Taking a quick approach, Server App-V is a technology that enables the virtualization of server applications, removing the dependency of a server application in a specific Windows Server instance (whether that instance is running in a virtual machine on directly on hardware).
Server App-V represents an evolution of Desktop App-V. This technology includes other aspects in the application virtualization approach, which fits more accurately in servers platforms; for example:
- Server App-V works with a Virtual Environment, but this interacts with the operating system and vice-versa. For example: Virtual services are visible to the OS.
This is particularly important since we can use monitoring tools, such as System Center Operations Manager, to monitor the functionality of our virtual server application.

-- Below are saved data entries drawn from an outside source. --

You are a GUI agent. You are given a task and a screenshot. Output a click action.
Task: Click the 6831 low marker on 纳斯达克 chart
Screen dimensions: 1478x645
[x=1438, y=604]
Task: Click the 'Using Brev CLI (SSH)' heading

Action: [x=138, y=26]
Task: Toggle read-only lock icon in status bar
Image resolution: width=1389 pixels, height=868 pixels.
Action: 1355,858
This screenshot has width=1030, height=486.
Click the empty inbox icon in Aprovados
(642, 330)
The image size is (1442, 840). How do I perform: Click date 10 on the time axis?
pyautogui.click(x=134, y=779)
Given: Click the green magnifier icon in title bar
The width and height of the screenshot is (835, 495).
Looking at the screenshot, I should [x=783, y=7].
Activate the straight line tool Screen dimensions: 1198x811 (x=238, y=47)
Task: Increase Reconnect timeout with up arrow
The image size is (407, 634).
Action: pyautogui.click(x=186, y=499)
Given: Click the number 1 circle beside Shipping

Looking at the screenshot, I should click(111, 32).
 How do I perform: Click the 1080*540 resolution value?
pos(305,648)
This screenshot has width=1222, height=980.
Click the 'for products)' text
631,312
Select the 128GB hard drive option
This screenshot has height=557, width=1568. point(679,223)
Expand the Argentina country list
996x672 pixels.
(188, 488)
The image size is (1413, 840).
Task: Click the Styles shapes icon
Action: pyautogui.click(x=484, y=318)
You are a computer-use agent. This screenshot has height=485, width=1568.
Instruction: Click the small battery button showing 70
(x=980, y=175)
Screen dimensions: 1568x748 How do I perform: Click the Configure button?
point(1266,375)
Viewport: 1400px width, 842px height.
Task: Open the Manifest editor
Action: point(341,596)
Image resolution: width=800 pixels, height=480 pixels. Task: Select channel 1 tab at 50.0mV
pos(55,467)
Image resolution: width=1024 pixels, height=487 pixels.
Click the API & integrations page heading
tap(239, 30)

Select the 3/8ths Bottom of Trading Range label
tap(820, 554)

- In the sequencing process of an application, Server App-V also detects and includes in the package, several additional components that Desktop App-V does not. The Local Users and Groups that the application might create, IIS applications, COM+ and DCOM components, WMI providers, performance counters and all other components Desktop App-V detects and includes within the package.
- Server App-V appears as a “Private Cloud” concept in the way to offer “Software as a Service” (SaaS) and/or “Platform as a Service” (PaaS). This is the ability to deploy software or a platform without requiring installing it.
Even though we usually use the concept of “application” in the same way as “software”, the term “SaaS” in Server App-V does not represent the entire scope of the platform. Server App-V includes the possibility to provide “as a Service” platforms like database engines or in the near future Exchange or SharePoint.
- One of the main goals of Server App-V is to have a predictable and repeatable way to deploy server applications.
Some of the common problems we usually find in organizations are that moving platforms from testing or pre-production to production is never an easy ride – often several inconsistencies might be found.
- Server App-V includes the possibility to separate the configuration of the server application, in order to accomplish scalability in the deployment process. This way, we can have the server application package with the configuration “A” deployed in one server and the server application package with the configuration “B” deployed in another server.
- Server App-V also handles state management operations. This is accomplishing by backing up the current state of an application and restoring it in a separate instance of the application.
- There’s no more streaming processes in Server App-V. Client agents still exist but the interaction with the Server App-V packages can include using just PowerShell Cmdlets or using System Center Virtual Machine Manager 2012.
Windows Azure represents Microsoft’s “Public Cloud”, from which we can use a remote platform to handle software (SaaS), services/platforms (PaaS) and infrastructure (IaaS).
At the moment, Windows Azure is available only to selected clients by a closed beta.
Server App-V is not compatible just yet with the worker roles in Windows Azure, but it will be in the near future.